Monday, July 14, 2008
It's A Love/Hate Thang
I was fortunate enough to be working the early shift this past Saturday at the good ole' booze outlet. Something strange happened in the first two or three hours that I was working. Everything that I loved and hated about my job at the current time, seemed to be occurring. And it got me thinking that I have one of the more unique jobs in the state of PA. I know some people have it worse (the guy that cleans toilets at Wal-Mart) and some have it great (Sid the Kid). But I by no means have it worse or great. I would say its an average job. As I was at work, I realized something special was happening. So I wasted no time making note of what I love and hate about my job.
One of the things that I hate is the dirtballs and riff-raff that come into the store. I mean, why the hell do some people go into a booze store and then hand you nasty, wet, disgusting money that 99 percent of the people in the world wouldn't want to touch? But somehow they seem to think that I don't mind touching it. Wrong! It is gross touching somebodies wet nasty money that I have not idea where its been. The skanks and whores are the same way. It's almost like they came from the same place, except theirs will smell like cigarette smoke. It's probably because they have been banging some rich guy for a little money, because lets face it skanks and whores do that sort of thing. Certain people make an impression on me too. For example there was an old lady that came in and I assumed (never assume anything) that she was a nice old lady, because old ladies are nice. This one was mean. She wen't to the wrong cash register, which was the one I wasn't working at. I said in a very nice tone, "Hello today ma'am, I can help you over here!" She simply looked up from her purse and looked down again. As I approached her she made a comment about it not being convenient having to go to the other register to check out since that one was closer to the door. She was very disgruntled and mean. I think she should have just gone back to her home and done everyone a favor and had a stroke. But nice people do come in. Like the guy with a bunch of baloons tied to his shopping buggy. I said, "looks like you are having a birthday party today." He rolled his eyes and said, "yeah." And then he cracked a funny. "Actually I just tied the baloons to the cart so I don't get lost." As silly as it seems, it made me chuckle. Things like that help me to relax when dealing with grumps and jerks. Some people still piss me off. Like this lady that always parks her car at the back of the store, walks around to the front door, says she wants a case of wine delivered to her car at the back and insists on doing this every time. How the fuck is that efficient? It makes so much more sense for her to leave her car up front. Instead I end up carrying a case of wine to the front of the store so she can pay for it and then back again cuz the old cunt doesn't realize how fucking dumb she is. She even looks like a fucking idiot too. GOD! Now that I have that off my chest, it's on to another great topic. MILF's.
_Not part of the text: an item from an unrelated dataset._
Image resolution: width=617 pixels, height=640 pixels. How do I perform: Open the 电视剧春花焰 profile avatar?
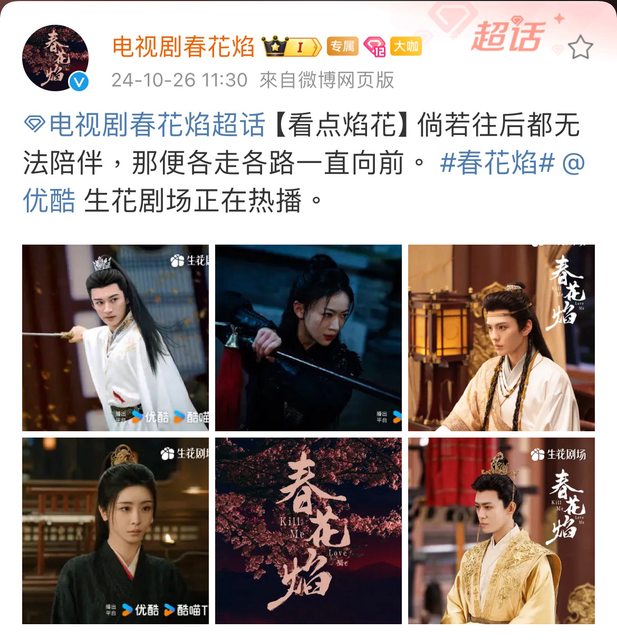pyautogui.click(x=56, y=59)
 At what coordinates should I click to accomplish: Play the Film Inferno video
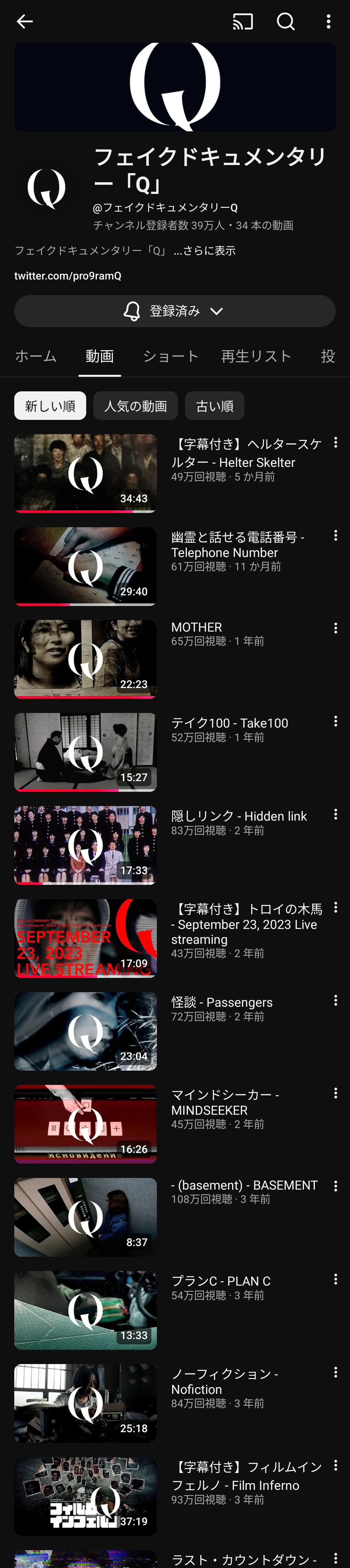tap(85, 1496)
I see lots of Milfs. Everyday. That is one of the perks of my job. They aren't all nice, but they do like to flirt a little, probably cuz the last time they got any was when their last kid was born 6 years ago and they are so busy driving them all over God's half acre they don't have any time to relax. But anyway that is a perk of my job. Hotties always come into the store too. That is great cuz it is always a high point of the day. This also allows me to joke with them. People always ask, "are we allowed to go back through the store with this alcohol we just bought?" and my response, depending on how hot and friendly the person is will either be, "yes" or "No. I think they charge a toll to go that way." It always brings a smile. I only joke with the ladies cuz they always smile about it.
A strange crowd comes in too. I guarentee nobody has ever heard anyone say that your doors open the wrong way at their job, or that people who come into the store all the time (at least twice a week) still manage to end up on the wrong side of the cash register. Only at a booze outlet. I also deal with A-list celebrities, such as Craig Wilson, Tom Gorzolanny, Doug Meinkiwitcz and Mike Tomszak. It's a tough job but somebody has got to do it.
Soon it will all end. But remember, selling booze is not a glamourous job, especially when dealing with the alcoholics. They always have the "shakes" when they check out, which is funny. Serves them right for letting alcohol control their lives. Just don't kill me when you drive home drunk from the store. I'll haunt your ass for the rest of your life on earth!